Wednesday, March 20, 2024 12:37 am by M. in , , ,    No comments
This is a new, and unexpected, scholarly book:
Screendance Remixed
Edited by Priscilla Guy, Alanna Thain
Routledge
ISBN: 9781003335887
2024

This edited collection assembles international perspectives from artists, academics, and curators in the field to bring the insights of screendance theory and practice back into conversations with critical methods, at the intersections of popular culture, low-tech media practices, dance, and movement studies, and the minoritarian perspectives of feminism, queer theory, critical race studies and more.
This book represents new vectors in screendance studies, featuring contributions by both artists and theoreticians, some of the most established voices in the field as well as the next generation of emerging scholars, artists, and curators. It builds on the foundational cartographies of screendance studies that attempted to sketch out what was particular to this practice. Sampling and reworking established forms of inquiry, artistic practice and spectatorial habits, and suspending and reorienting gestures into minoritarian forms, these conversations consider the affordances of screendance for reimaging the relations of bodies, technologies, and media today.
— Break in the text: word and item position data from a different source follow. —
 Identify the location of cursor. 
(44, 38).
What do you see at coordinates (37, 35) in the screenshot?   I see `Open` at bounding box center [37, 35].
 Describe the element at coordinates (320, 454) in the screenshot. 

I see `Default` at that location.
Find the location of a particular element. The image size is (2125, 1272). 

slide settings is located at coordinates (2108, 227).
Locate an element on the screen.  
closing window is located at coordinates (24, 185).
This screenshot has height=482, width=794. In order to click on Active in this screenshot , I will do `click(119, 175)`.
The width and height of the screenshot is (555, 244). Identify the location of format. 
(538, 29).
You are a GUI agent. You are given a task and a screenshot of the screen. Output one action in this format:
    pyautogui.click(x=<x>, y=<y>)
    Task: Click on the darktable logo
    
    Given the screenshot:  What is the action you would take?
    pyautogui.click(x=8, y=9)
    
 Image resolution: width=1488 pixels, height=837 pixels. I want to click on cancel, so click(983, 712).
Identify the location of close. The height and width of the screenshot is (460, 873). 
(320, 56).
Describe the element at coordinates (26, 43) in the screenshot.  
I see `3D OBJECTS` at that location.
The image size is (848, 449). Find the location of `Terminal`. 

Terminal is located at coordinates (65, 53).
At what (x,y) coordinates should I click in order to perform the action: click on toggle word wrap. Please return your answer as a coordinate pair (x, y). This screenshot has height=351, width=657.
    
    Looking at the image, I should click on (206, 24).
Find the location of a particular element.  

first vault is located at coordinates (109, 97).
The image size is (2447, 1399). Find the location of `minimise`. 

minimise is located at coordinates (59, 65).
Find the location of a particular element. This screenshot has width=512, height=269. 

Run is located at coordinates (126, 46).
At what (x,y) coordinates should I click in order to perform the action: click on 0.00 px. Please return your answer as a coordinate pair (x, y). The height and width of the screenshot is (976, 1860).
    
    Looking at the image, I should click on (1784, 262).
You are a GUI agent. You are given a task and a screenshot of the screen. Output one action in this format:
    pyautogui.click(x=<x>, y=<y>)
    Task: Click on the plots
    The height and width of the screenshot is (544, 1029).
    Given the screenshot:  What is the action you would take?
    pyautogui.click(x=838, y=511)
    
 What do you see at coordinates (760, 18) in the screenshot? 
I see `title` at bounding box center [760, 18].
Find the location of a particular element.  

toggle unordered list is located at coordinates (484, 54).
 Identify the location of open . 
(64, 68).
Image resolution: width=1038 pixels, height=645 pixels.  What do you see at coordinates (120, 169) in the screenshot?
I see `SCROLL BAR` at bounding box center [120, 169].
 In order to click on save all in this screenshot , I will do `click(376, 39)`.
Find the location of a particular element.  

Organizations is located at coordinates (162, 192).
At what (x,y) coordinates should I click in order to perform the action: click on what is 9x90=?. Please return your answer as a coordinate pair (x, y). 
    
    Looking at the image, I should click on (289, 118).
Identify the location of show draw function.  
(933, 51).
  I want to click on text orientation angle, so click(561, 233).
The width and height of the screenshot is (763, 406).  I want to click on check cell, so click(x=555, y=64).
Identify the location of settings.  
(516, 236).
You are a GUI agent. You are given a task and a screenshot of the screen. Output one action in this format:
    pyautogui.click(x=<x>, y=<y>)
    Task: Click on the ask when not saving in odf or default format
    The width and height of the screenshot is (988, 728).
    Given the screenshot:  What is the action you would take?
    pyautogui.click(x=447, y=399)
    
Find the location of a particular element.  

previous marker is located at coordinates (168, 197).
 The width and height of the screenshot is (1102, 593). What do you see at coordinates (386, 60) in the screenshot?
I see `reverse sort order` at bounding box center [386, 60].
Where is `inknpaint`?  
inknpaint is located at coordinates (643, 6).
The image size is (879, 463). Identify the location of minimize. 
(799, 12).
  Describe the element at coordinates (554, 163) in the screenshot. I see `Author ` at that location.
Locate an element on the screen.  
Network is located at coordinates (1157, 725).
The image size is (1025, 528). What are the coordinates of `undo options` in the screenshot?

This collection will be of great interest to students and scholars in dance studies, performance studies, cinema and media studies, feminist studies, and cultural studies.
The book contains the chapter:
This chapter emerges from a research-creation project conducted using MikuMikuDance (MMD), a freeware program where 3D digital models can be choreographed into various dance sequences through the use of motion data and keystroke animation. The program was originally produced for the Vocaloid character and Japanese hologram popstar, Hatsune Miku. In the resulting dance translation project, titled “Let Me in Through Your Window,” the author used her own body and a Microsoft Kinect to feed the choreography for British singer Kate Bush’s iconic song, “Wuthering Heights” into the MMD interface, prompting Miku and Bush to dance “together.” This chapter explores the ways in which dance choreography passes between bodies, virtual and organic, dispersing agency often attributed to humans alone. The author allows her datafied gestures to dance through and with Miku’s avatar, thereby relinquishing puppetry in exchange for the machine’s lively, glitchy output. Following Legacy Russell’s theory of glitch feminism, “Let Me in Through Your Window” proposes the glitch as an improvisational dance that resists choreographic hierarchies of control and MMD’s grid-like governance. Bergen’s project attends to the porous nature of dancing bodies in order to reveal moments of posthuman collectivity, contagion, and relation.